Jumping to the Architecture section of the paper, the authors state,

“The only pre-processing we do is subtracting the mean RGB value,
computed on the training set, from each pixel.”

Let's break this down a bit.

We know that ImageNet was the training set for VGG16, so ImageNet is the dataset from which the mean RGB values are calculated.

To do this calculation for a single color channel, say red, we compute the average red value of all the pixels across every ImageNet image. The same goes for the other two color channels, green and blue.

Then, to preprocess each image, we subtract the mean red value from the original red value in each pixel. We do the same for the green and blue values as well.

This technique is called zero centering because it forces the mean of the given dataset to be zero. So, we're zero centering each color channel with respect to the ImageNet dataset.

Now, aside from zero centering the data, we also have one more preprocessing step not mentioned here.

The authors trained VGG16 using the Caffe library, which uses a BGR color scheme for reading images, rather than RGB. So, as a second preprocessing step, we need to reverse the order of each pixel from RGB to BGR.

Alright, now that we know what we need to do, let's jump back to the code and implement it.

Writing the preprocessing code

We first define a JavaScript object, meanImageNetRGB, which contains the mean red, green, and blue values from ImageNet.

let meanImageNetRGB = {
    red: 123.68,
    green: 116.779,
    blue: 103.939
};

We then define this list we're calling indices.

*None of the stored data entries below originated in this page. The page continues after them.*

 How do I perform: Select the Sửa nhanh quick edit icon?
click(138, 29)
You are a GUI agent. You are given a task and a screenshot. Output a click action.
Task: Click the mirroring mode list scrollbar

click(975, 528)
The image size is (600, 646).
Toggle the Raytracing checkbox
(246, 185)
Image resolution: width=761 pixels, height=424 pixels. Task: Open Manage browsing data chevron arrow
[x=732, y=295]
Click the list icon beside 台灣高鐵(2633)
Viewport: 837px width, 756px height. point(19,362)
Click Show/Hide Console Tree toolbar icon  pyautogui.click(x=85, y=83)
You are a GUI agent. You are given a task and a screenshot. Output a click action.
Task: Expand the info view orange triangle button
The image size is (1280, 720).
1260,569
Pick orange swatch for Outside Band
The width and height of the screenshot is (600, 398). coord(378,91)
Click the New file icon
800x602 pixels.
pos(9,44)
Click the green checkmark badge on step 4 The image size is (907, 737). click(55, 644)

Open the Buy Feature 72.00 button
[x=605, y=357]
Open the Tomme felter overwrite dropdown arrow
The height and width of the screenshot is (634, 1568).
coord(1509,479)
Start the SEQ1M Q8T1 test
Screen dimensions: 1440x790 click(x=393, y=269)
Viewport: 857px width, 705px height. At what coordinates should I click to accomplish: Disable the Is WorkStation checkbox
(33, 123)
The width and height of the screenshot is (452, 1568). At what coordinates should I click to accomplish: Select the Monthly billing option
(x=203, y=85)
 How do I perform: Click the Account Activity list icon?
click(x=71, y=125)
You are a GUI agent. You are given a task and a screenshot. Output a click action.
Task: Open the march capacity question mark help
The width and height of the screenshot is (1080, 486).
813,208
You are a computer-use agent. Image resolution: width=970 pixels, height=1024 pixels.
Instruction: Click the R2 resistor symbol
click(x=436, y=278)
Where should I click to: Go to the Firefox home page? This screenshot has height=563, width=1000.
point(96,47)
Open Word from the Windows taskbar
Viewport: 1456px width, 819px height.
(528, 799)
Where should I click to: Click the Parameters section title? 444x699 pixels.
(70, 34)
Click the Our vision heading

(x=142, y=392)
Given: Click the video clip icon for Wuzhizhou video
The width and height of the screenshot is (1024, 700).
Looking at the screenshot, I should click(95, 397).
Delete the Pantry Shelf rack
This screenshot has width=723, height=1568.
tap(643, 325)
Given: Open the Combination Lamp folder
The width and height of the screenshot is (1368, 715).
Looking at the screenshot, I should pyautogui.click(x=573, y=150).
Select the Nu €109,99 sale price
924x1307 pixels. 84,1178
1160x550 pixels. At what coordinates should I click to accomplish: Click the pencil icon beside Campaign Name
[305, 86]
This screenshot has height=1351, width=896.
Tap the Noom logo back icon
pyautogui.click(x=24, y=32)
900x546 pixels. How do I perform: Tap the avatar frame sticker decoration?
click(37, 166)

The name will make sense a moment.

let indices = [
    tf.tensor1d([0], "int32"),
    tf.tensor1d([1], "int32"),
    tf.tensor1d([2], "int32")
];

This list is made up of one dimensional tensors of integers created with tf.tensor1d(). The first tensor in the list contains the single value, zero, the second tensor contains the single value, one, and the third tensor contains the singe value, two.

We'll be making use of these tensors in the next step.

Centering the RGB values

Here, we have this JavaScript object we're calling centeredRGB, which contains the centered red, green, and blue values for each pixel in our selected image. Let's explore how we're doing this centering.

let centeredRGB = {
    red: tf.gather(tensor, indices[0], 2)
        .sub(tf.scalar(meanImageNetRGB.red))
        .reshape([50176]),
    green: tf.gather(tensor, indices[1], 2)
        .sub(tf.scalar(meanImageNetRGB.green))
        .reshape([50176]),
    blue: tf.gather(tensor, indices[2], 2)
        .sub(tf.scalar(meanImageNetRGB.blue))
        .reshape([50176])
};

Recall we have our image data organized now into a 224 x 224 x 3 Tensor object. So, to get the centered red values for each pixel in our tensor, we first use the TensorFlow.js function tf.gather() to gather all of the red values from the tensor.

Specifically, tf.gather() is gathering each value from the zeroth index along the tensor's second axis. Each element along the second axis of our 224 x 224 x 3 tensor represents a pixel containing a red, green, and blue value, in that order, so the zeroth index in each of these pixels is the red value of the pixel.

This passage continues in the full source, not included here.